Stock markets are one of the most popular and busy markets in the world. Traders, economists, politicians and general public watch the stock markets closely because they can basically show us what condition a given economy is in. You can tell whether it is in uptrend (bullish sentiment), a downtrend (bearish sentiment), or we can even gauge if potential bubbles are being created.
First of all, we need to understand how the whole process works. Raising capital is one of the main purposes of financial markets and that is what companies are pursuing when they announce initial public offerings (IPOs). Basically they are opening doors to general public, thereby inviting us all to share their future fate, whether it might be a success or a failure.
The issuing company usually works with an underwriting firm which guides them through the IPO process. Large investment banks are performing this underwriting job: Credit Suisse, Morgan Stanley, and BofA Merrill Lynch were the leaders this past year. They would help determine the number of ordinary and preferred shares, the starting share price which will be offered to the public, and basically determine the whole IPO strategy.

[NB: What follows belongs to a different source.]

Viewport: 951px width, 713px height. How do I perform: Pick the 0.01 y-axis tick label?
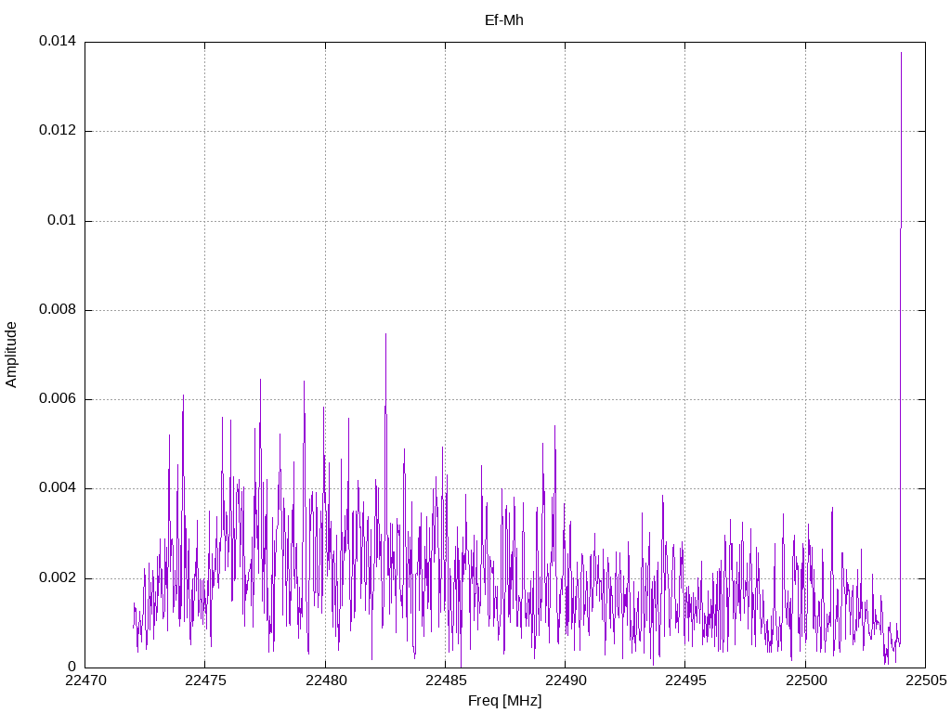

What we really need to understand is what happens to markets when IPOs are announced. IPOs are first offered to institutional investors, and then sometimes to clients of underwriting firms. By the time average retail traders can get their hands on the stock, it is already on the secondary market. Therefore, we need to be aware of the psychological perceptions of market participants. These depend on fundamentals, and they move share prices during the first days of an IPO. As technical analysts, we at the Academy of Financial Trading will be watching closely to see whether a proper trend is being created, in order to provide an element of entry confirmation.